Pendant de nombreuses années, j'ai cogné aux portes ici et ailleurs pour informer les gens des grands enjeux environnementaux sur lesquels Greenpeace a choisi de concentrer ses forces et son attention. Cela m'a emmené jusqu'en Nouvelle-Zélande. J'ai aidé à Auckland le bureau de recrutement local à développer son unité de financement, et notamment son programme de financement direct.

Que ce soit au Québec ou en Nouvelle-Zélande, j'ai senti chez les gens le même intérêt grandissant pour l'environnement, la même urgence d'agir. Comme partout ailleurs, ce boulot de sensibilisation est souvent difficile. Mais comme il est gratifiant quand, après un petit 5 minutes de discussion, les gens suivent tes conseils et agissent en citoyen responsable. Multipliez par dix chacun de ces petits gestes à chaque jour de la semaine. Vraiment, le changement commence là.

Il commence là et il se perpétue. Au fil des ans, j'ai toujours cherché à provoquer des changements, à participer activement à ceux-ci. J'ai donc mené à des actions directes non-violentes qui font la renommée de Greenpeace. En juin 2003, on m'a arrêté dans le cadre de la campagne contre les OGM, puisque j'avais déployé une bannière de 15 mètres par 8 mètres sur l'édifice d'une agence du gouvernement fédéral dont les dirigeants travaillaient étroitement avec Monsanto (producteur d'organisme génétiquement modifié) afin de mettre au point de nouvelles variétés de blé transgénique.

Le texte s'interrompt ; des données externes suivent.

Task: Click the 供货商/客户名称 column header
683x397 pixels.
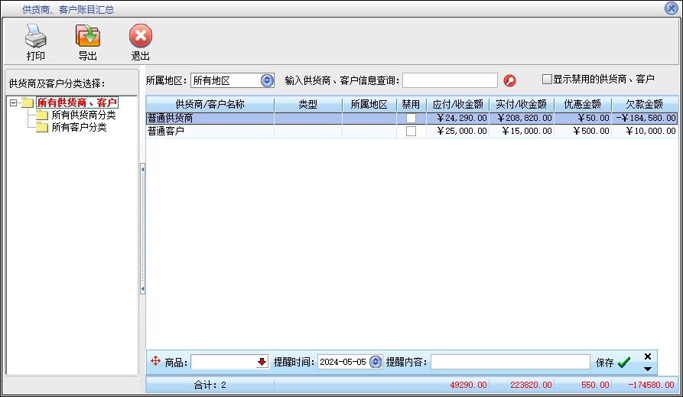Action: point(210,105)
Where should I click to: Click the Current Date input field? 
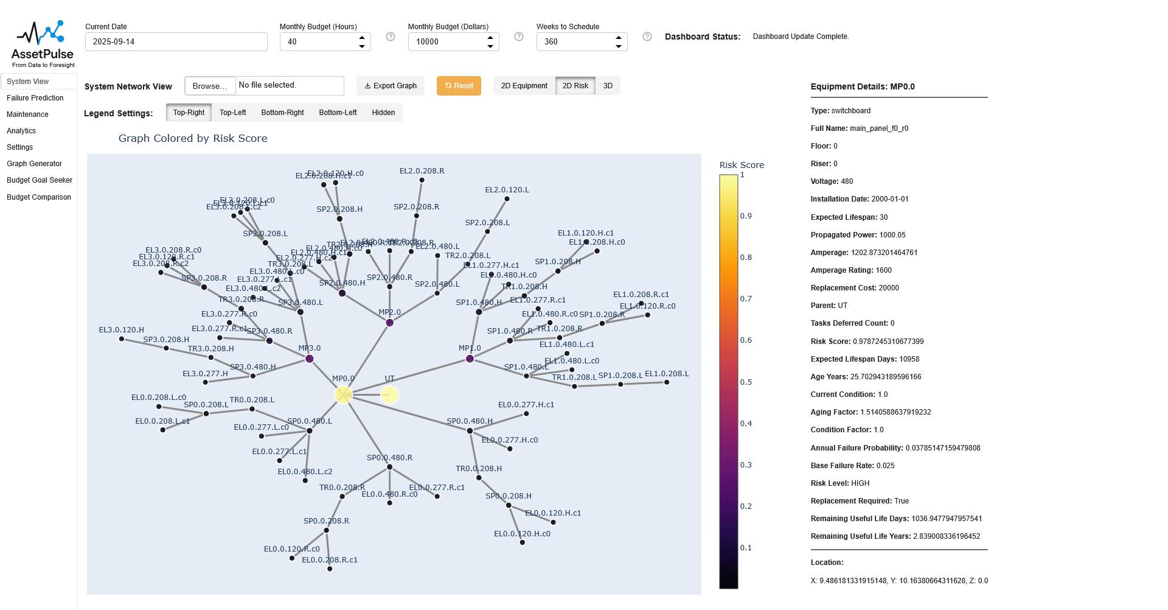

Il s'est écoulé un an. Puis Monsanto a cessé de faire les tests pour ce programme de développement. Puis ma peine a été réduite à une amende de 100 dollars. J'ai décidé que ça valait le coup. J'ai décidé de continuer à provoquer des changements. Et je suis içi. Et je vous écris aujourd'hui, enfin, depuis l'Arctic Sunrise.